Posted: Sun Dec 11, 2005 10:45 pm
by thefool
blueznl wrote:....
- now if a hacker runs your code, he will have to do a few additional checks, to figure out why a refular for / next loop is using the result of a dehash of part of the key
best would be to call that dehash the moment you need it, so there's little indication of it being a constant, ie.
the idea here is not to make cracking impossible, just to make it very time consuming
All strings or keys whatever will be reveiled when used!
But for checking if a thingy is registered its probably okay to annoy the cracker. Unless he just bypasses the check where it says "if registered" etc.
And do not listen to utopimania, he has absolutely no experience here...

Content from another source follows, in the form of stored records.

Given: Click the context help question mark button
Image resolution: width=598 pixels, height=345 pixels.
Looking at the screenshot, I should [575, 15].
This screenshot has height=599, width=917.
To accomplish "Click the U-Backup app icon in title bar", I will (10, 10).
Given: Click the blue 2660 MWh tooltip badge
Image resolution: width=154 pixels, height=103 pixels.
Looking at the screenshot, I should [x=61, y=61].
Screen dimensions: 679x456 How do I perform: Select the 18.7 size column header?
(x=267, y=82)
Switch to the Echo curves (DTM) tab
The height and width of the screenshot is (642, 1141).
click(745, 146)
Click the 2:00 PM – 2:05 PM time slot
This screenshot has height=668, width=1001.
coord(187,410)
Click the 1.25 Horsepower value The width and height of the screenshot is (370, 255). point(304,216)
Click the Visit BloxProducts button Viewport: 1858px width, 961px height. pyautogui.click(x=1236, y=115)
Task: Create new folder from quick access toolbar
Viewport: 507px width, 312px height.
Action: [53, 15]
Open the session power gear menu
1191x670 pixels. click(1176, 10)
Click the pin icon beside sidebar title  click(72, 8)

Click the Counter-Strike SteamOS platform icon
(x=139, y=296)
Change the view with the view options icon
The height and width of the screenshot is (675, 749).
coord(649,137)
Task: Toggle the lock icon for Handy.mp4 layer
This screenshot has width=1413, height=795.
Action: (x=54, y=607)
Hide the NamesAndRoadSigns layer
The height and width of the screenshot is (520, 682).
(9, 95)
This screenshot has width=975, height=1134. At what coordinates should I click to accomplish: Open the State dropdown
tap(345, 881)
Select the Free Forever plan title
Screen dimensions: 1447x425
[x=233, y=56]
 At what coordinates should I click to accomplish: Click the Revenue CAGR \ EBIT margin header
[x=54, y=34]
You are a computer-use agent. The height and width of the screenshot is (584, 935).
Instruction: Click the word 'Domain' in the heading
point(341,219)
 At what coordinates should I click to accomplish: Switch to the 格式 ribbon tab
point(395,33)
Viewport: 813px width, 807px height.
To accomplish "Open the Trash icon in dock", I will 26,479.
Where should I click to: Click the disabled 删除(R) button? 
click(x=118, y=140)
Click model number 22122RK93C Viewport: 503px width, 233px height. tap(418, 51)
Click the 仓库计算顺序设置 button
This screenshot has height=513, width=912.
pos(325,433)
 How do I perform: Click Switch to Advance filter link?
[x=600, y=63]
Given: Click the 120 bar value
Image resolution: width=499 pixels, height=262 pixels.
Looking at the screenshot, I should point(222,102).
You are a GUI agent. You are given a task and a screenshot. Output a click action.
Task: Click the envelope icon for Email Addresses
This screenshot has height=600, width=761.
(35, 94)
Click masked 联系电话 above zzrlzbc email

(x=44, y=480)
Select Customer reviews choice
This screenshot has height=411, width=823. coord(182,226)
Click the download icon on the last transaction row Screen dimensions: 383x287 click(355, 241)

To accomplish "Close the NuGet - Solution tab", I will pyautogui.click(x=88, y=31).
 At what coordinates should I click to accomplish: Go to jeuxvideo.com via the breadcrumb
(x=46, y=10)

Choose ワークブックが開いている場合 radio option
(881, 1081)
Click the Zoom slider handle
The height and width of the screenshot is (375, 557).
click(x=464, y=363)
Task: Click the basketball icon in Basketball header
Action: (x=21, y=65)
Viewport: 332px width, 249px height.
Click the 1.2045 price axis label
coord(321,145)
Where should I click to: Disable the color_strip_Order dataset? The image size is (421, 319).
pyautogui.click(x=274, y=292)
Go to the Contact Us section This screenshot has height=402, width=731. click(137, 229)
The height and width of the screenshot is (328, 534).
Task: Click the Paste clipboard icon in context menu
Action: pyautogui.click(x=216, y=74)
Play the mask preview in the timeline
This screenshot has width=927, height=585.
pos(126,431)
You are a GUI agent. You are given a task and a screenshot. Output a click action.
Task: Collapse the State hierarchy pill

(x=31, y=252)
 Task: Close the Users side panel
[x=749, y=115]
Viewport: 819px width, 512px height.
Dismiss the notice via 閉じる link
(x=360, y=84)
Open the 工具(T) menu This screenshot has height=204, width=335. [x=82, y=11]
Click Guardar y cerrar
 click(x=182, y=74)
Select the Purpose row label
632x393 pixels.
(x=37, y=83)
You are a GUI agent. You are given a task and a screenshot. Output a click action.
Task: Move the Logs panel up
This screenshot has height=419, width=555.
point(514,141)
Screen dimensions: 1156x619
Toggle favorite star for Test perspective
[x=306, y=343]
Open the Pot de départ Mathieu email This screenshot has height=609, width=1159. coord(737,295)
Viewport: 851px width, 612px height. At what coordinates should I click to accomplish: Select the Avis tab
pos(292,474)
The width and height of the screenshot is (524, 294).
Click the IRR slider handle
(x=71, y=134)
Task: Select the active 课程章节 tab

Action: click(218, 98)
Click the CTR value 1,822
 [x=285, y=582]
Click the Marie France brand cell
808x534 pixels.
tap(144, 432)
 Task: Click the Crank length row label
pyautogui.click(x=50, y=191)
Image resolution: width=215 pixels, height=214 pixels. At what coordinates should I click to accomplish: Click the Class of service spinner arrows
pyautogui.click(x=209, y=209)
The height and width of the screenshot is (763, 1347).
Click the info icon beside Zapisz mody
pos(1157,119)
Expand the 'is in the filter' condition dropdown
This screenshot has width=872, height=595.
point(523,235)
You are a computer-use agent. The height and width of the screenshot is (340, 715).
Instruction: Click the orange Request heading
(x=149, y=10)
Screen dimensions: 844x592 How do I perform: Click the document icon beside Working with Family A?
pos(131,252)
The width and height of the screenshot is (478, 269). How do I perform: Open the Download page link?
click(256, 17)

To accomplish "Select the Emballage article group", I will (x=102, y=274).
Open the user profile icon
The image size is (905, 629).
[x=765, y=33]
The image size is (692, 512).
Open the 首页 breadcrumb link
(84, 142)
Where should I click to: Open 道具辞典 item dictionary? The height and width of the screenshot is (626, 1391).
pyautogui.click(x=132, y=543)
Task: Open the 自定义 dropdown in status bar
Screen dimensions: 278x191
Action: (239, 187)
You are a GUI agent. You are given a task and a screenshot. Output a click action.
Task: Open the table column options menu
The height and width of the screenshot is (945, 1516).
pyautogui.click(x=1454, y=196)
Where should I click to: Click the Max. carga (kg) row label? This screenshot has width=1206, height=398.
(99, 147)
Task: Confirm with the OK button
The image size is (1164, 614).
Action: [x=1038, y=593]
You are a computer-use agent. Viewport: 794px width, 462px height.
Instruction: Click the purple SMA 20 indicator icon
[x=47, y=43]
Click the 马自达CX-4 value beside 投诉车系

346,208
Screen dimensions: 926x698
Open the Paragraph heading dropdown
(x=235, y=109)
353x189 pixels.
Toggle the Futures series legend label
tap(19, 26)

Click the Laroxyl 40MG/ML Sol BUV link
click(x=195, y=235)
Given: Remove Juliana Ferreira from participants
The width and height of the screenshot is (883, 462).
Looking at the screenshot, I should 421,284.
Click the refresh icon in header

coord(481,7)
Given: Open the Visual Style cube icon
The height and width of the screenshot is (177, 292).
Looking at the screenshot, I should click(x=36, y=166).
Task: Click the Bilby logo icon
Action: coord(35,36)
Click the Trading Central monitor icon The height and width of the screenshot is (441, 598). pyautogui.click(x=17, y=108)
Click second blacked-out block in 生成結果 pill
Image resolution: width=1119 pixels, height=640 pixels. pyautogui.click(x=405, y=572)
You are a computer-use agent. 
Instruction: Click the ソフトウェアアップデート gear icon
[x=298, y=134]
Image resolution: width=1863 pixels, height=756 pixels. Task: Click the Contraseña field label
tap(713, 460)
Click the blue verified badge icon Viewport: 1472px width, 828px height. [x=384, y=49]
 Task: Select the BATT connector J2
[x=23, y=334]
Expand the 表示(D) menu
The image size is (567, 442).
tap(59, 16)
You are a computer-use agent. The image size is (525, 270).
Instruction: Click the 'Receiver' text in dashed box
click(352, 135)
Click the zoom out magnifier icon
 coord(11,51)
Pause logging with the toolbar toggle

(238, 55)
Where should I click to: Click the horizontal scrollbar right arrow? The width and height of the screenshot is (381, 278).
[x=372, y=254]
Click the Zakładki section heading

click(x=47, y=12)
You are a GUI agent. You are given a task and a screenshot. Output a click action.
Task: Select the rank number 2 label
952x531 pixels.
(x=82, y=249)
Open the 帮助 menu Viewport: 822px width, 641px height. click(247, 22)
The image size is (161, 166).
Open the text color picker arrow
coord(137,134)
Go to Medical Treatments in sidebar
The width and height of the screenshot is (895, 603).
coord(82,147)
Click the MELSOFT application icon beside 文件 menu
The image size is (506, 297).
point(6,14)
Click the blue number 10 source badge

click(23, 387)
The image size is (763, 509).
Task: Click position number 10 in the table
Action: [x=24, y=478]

Everything can be cracked. You cannot stop crackers! If your app is good, sure its worth paying hundreds of dollars to stop the crackers, even though you know you cant stop them.. Or is it??
However, i would recommend a mix. Do YOUR best to secure it from being cracked, AND use a commercial tool. What tool you choose, i dont mind. But be ware of ASProtect. Too many have used it, and there are tons of tutorials and even general unpackers for it. However im not sure how they support the newest versions.
edit: I didnt mean to write that you shouldnt listen to utopimania, i just meant you shouldnt take his words for granted. Trust me, its better to mix it than just leave it to the commercial protectors. Think about how confused a cracker would be when he reads that the app is protected by that and this protector, but the usual methods dont work.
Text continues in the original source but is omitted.